**TÂCHE À RÉALISER 1:** Recopiez le passage du texte à examiner qui commence à « Un chasseur, qui » et se termine à « c'est ta peau. ».
**TÂCHE À RÉALISER 2:** Prolongez, s'il vous plaît, le récit des exactions des soldats contre les habitants à partir de sa dernière phrase.

**TEXTE À EXAMINER:**
..........

Le domicile d'un autre jardinier nommé Berlandier a été également violé, et son fils horriblement meurtri a été traîné à la caserne. Les deux frères Gigues, qui travaillaient dans un champ de garance et plusieurs cultivateurs qui revenaient du travail la bêche sur l'épaule, ont été maltraitrés, saisis et traînés en prison. Les soldats avaient leur consigne : on leur avait dit qu'ils ne pouvaient pas se méprendre, qu'aucun républicain n'irait de ce côté, et qu'ils pouvaient faire main basse sur tout ce qu'ils rencontreraient.

Un chasseur, qui pansait les chevaux d'un officier chez le sieur Guiot, serrurier, se vantait d'avoir reçu 10 fr. pour sabrer un particulier dont il désignait la maison, et de les avoir bien gagnés.

Quelques personnes se sont rachetées à prix d'argent : les unes ont donné 10 fr., d'autres 5 ; il en est une qui s'en est tirée pour 41 sous. Un prisonnier offrait 10 fr. ; ce n'est pas ton argent que nous voulons, ont dit les soldats, c'est ta peau.

Vainement le procureur du roi et le juge d'instruction réclamaient les prisonniers, en vertu de l'article 53 de la Charte. Ce n'est que le 26 que le commandant de la place a bien voulu avouer qu'il reconnaissait les torts de l'autorité militaire, et mettre les prisonniers à la disposition de la justice.

..........

**EXTRAIT DE DONNÉES:**
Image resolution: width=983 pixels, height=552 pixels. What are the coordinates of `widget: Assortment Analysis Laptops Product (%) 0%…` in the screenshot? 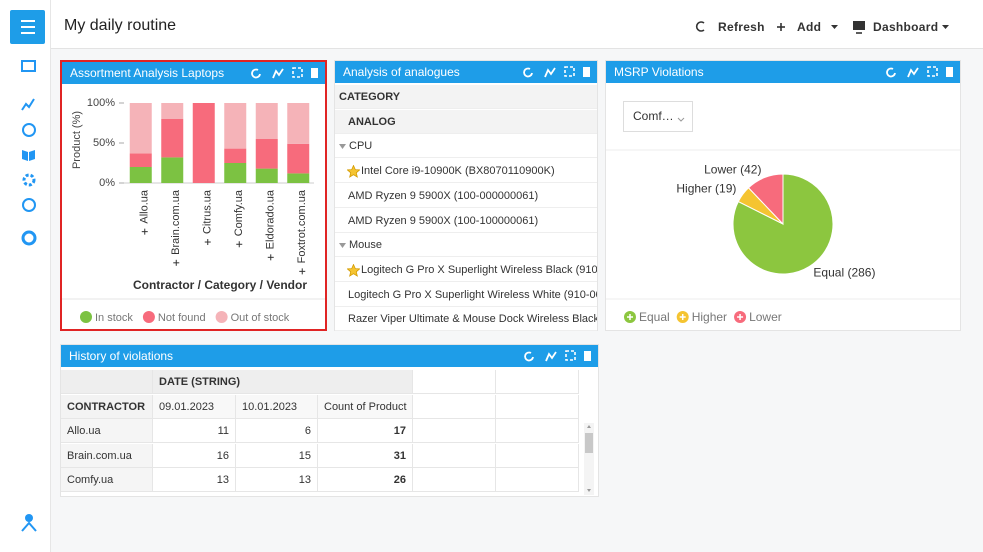 It's located at (194, 196).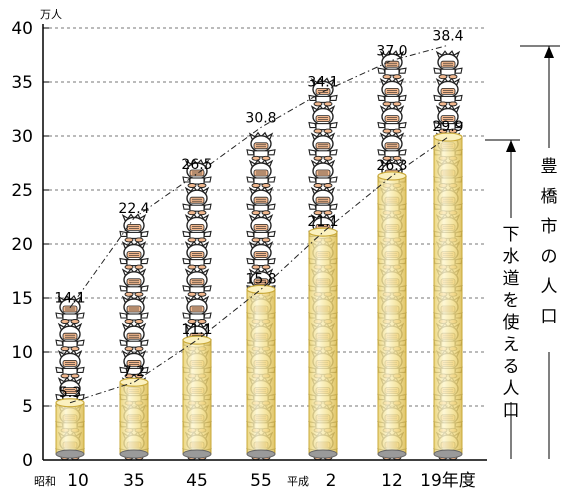 Image resolution: width=563 pixels, height=491 pixels. I want to click on legend-sewer-label: 下水道を使える人口, so click(512, 323).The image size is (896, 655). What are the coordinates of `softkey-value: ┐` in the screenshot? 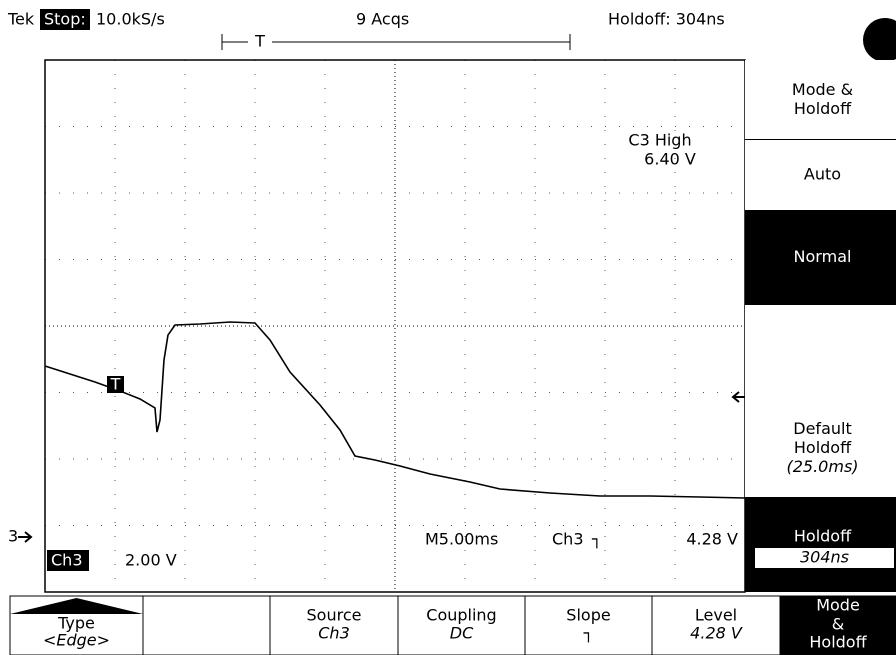 It's located at (588, 634).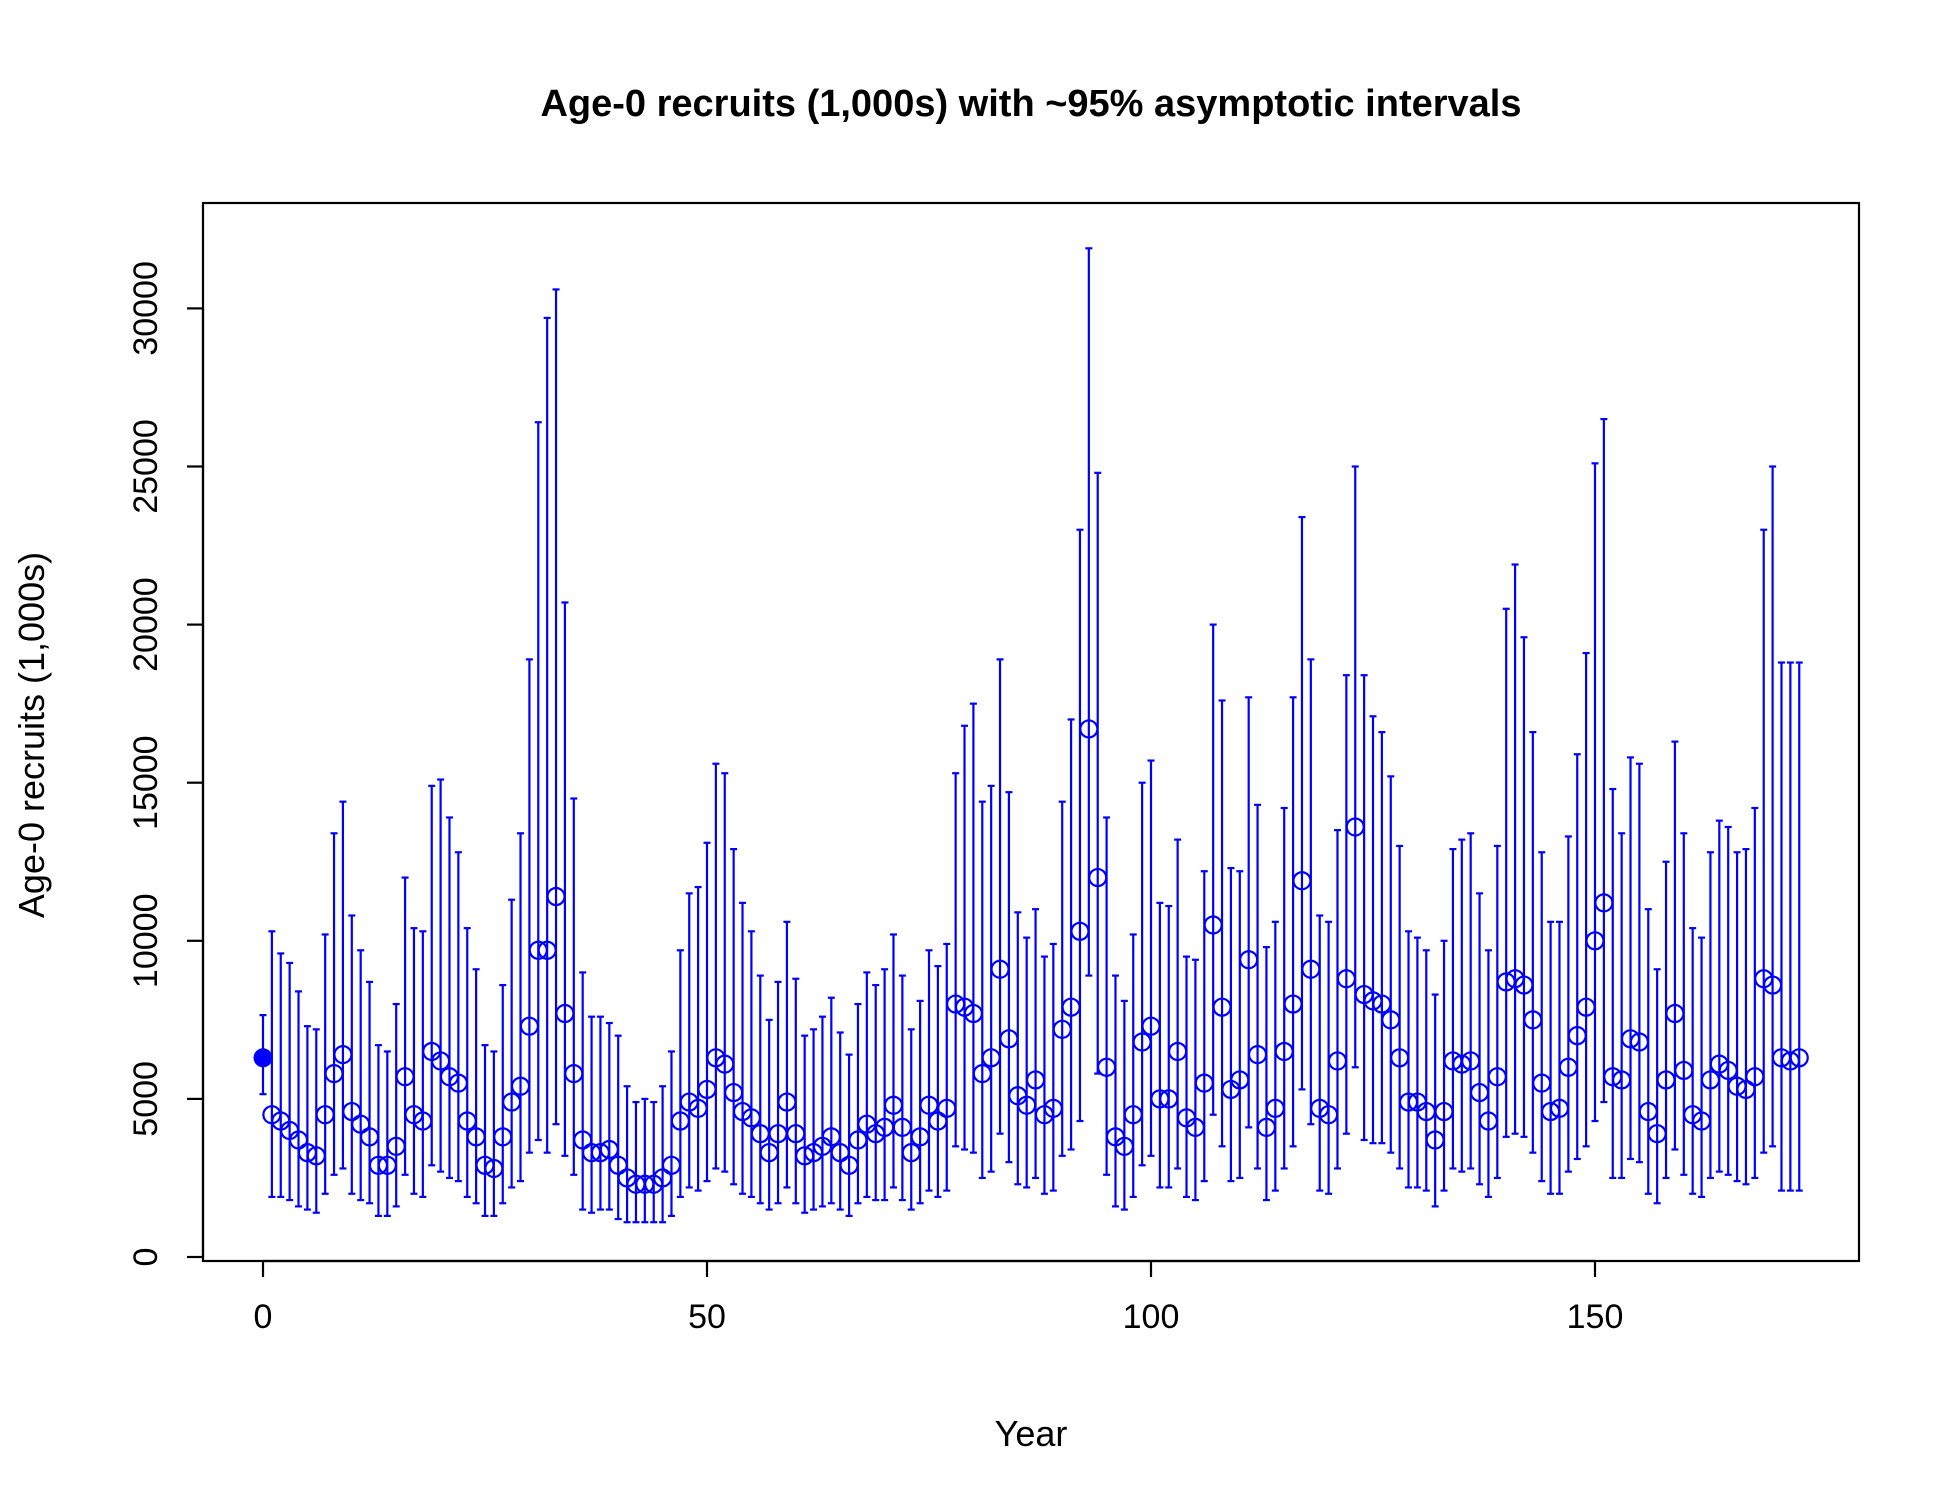 Image resolution: width=1950 pixels, height=1505 pixels. Describe the element at coordinates (1032, 1434) in the screenshot. I see `x-axis-label: Year` at that location.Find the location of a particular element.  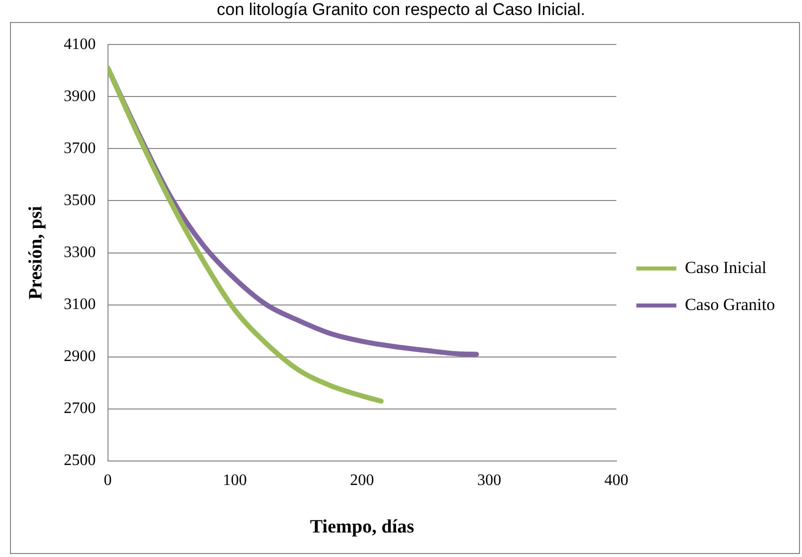

chart-title: con litología Granito con respecto al Caso Inicial. is located at coordinates (401, 10).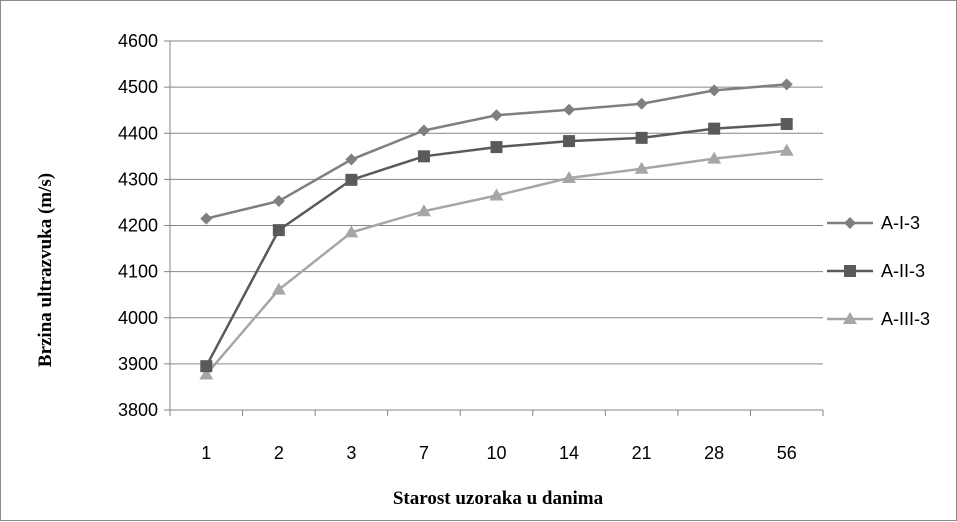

..........

**RÉPONSE 1:**
Un chasseur, qui pansait les chevaux d'un officier chez le sieur Guiot, serrurier, se vantait d'avoir reçu 10 fr. pour sabrer un particulier dont il désignait la maison, et de les avoir bien gagnés.

Quelques personnes se sont rachetées à prix d'argent : les unes ont donné 10 fr., d'autres 5 ; il en est une qui s'en est tirée pour 41 sous. Un prisonnier offrait 10 fr. ; ce n'est pas ton argent que nous voulons, ont dit les soldats, c'est ta peau.

**RÉPONSE 2:**
Les bruits les plus sinistres avaient couru jusqu'alors, et la réponse du procureur du roi, quand on réclama la mise en liberté, n'était pas de nature à les démentir.

"Il y a danger pour la vie des prisonniers, dit ce magistrat, s'ils sont mis en liberté ; les soldats qui les gardent sont furieux, et dans des dispositions telles que je ne puis prendre sur moi la responsabilité des évènemens. J'ai à ce sujet des renseignemens positifs. Demain, lorsque le 15e de ligne sera parti, les portes de la prison seront ouvertes."

Le second adjoint, le sieur Bureau, avait donné ordre au chef de poste du château, composé de la nouvelle garnison, d'empêcher la sortie des prisonniers. Des réquisitions menaçantes du juge d'instruction mirent fin à ce conflit, et les portes de la prison s'ouvrirent pour les innocens.

Le colonel du régiment s'est très-bien conduit ; quoique méconnu par beaucoup d'officiers et de chasseurs, il a probablement sauvé les prisonniers en les faisant conduire au château. Il avait donné l'ordre de passer du côté du Cours ; mais le capitaine chargé de les conduire leur a fait faire le tour de la ville pour les amener devant l'arbre de la liberté, à leur aspect, les jacobins criaient aux soldats de les jeter dans le Rhône.

Un chef d'escadron, que nous regrettons de ne pouvoir nommer, a sauvé la vie à plus de douze personnes.

Enfin, les gendarmes et leur honorable maréchal-de-logis, M. Colivet, ont rendu des services qu'on ne saurait assez publier et que Tarascon n'oubliera jamais.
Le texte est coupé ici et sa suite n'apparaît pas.